After a tumultuous budget process that saw state lawmakers pass a plan they couldn’t fully pay for, many are looking into changing how the system works entirely.

For four months, the budget was in a sort of limbo.

A $32 billion spending package passed just after the June 30th due date, so most state spending continued as usual.

But the budget was over $2 billion out of balance, and stayed that way until late last month.

A number of lawmakers—and others—want to keep that from happening again

“It has to be one vote so we don’t spend money we don’t have, and frankly so politicians don’t get to say, ‘I want to spend this money, which is popular, but I’m not going to vote to pay for it because that’s unpopular,’” Montgomery County Senator Daylin Leach said.

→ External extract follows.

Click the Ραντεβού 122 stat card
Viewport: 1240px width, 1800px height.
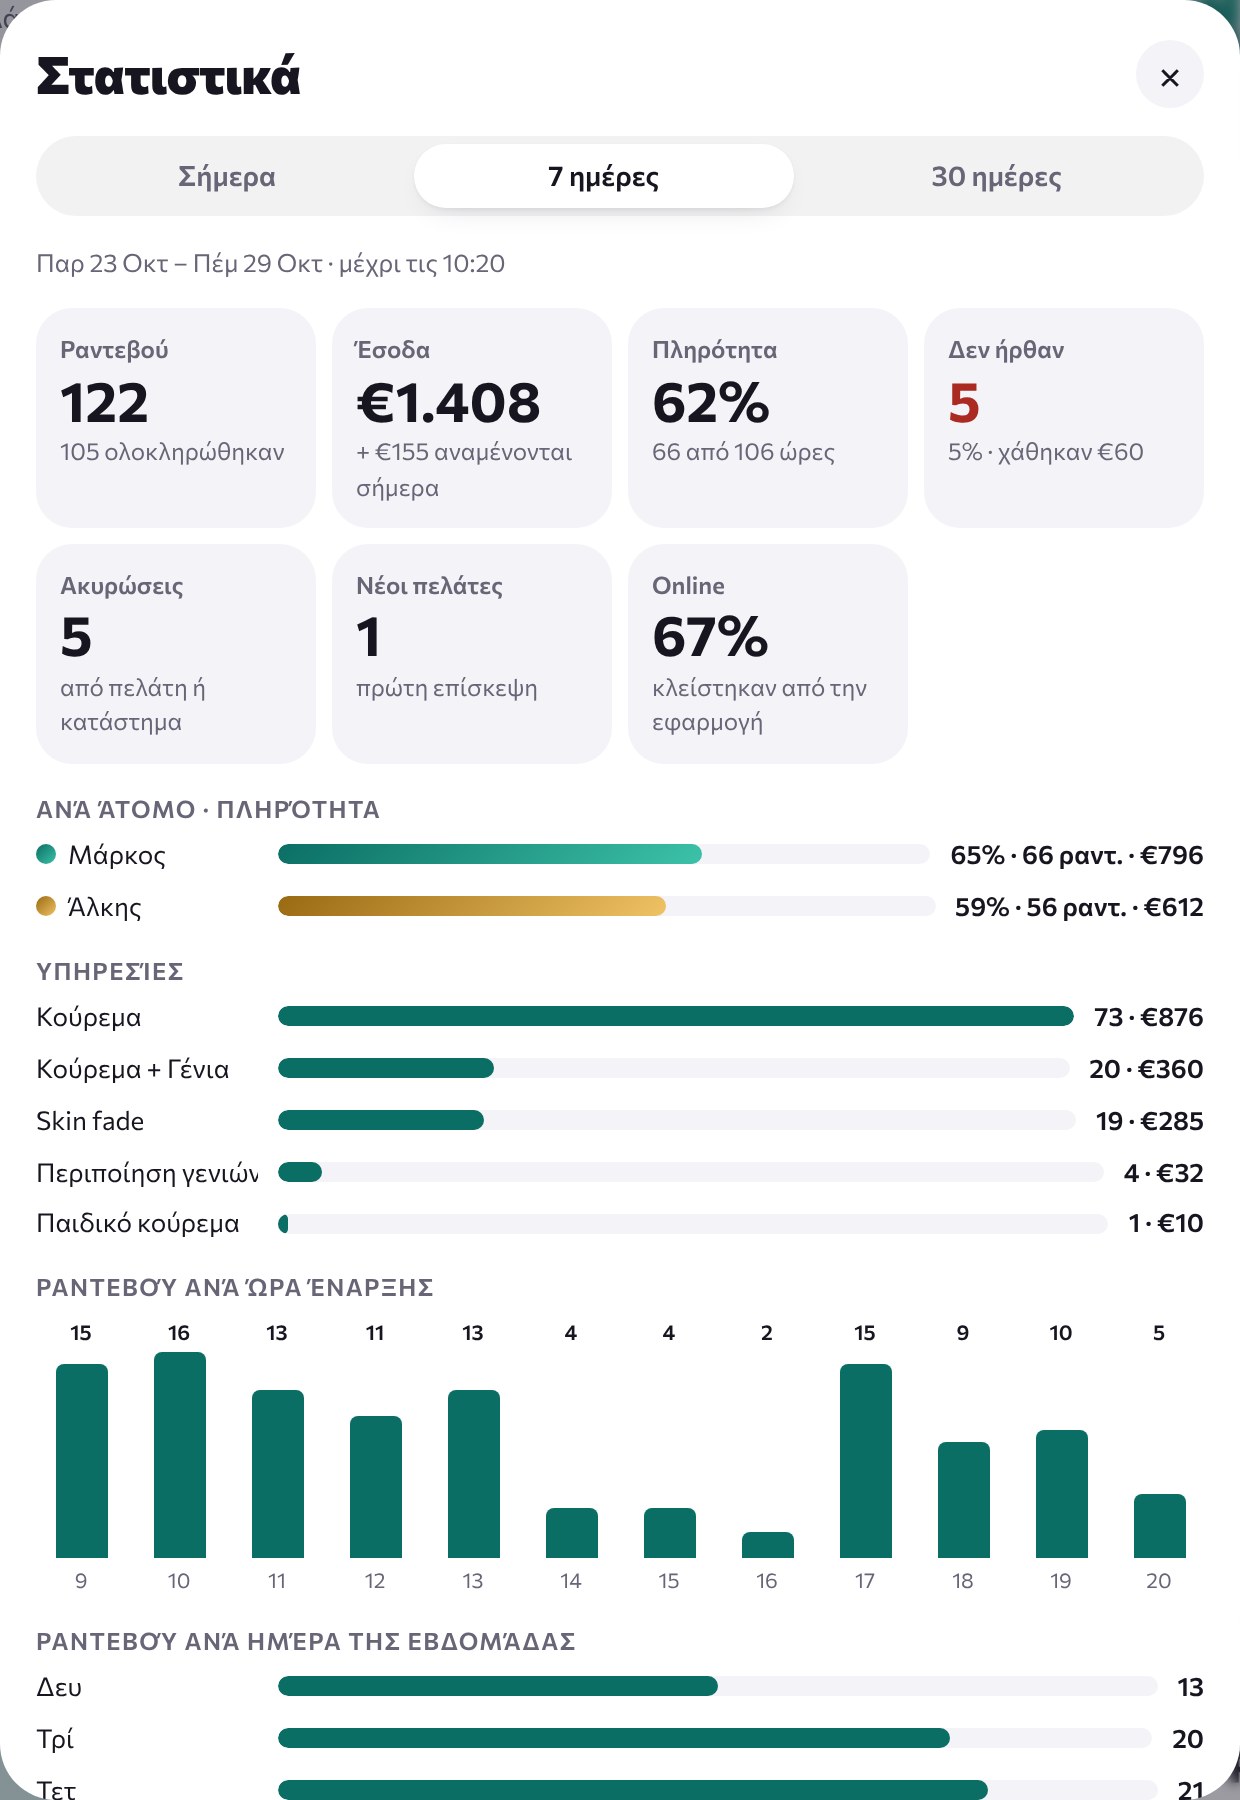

Leach, a Democrat, said he’s putting together a measure that would require the spending and funding portions of the budget to pass together as a single bill.

Matt Brouillette, Republican president of the advocacy group Commonwealth Partners Chamber of Entrepreneurs, is taking a different route.

He’s suing the state, arguing lawmakers violated the constitution by passing an unbalanced budget.

“Our elected officials swore an oath to uphold and obey the Pennsylvania Constitution,” Brouillette said in a statement. “We are asking the court to prevent the Governor and General Assembly from spending more than they take in.”

He’s also trying to keep the state Treasurer and Auditor General from authorizing loans while the commonwealth’s budget isn’t balanced—something Treasurer Joe Torsella, a Democrat, did to an extent during the impasse.

Governor Tom Wolf maintains it is constitutional to allow spending plans to become law without the revenue to fully pay for them.

Yet another reform measure actually passed along with this year’s revenue plan; a bill to create “Performance-Based Budgeting” will require creation of an independent board comprised of the state budget secretary and chairs of both chambers’ Appropriations committees.

Their job will be to review so-called performance-based budget plans put together by the Independent Fiscal Office. The plans are intended to be used by the legislature and governor.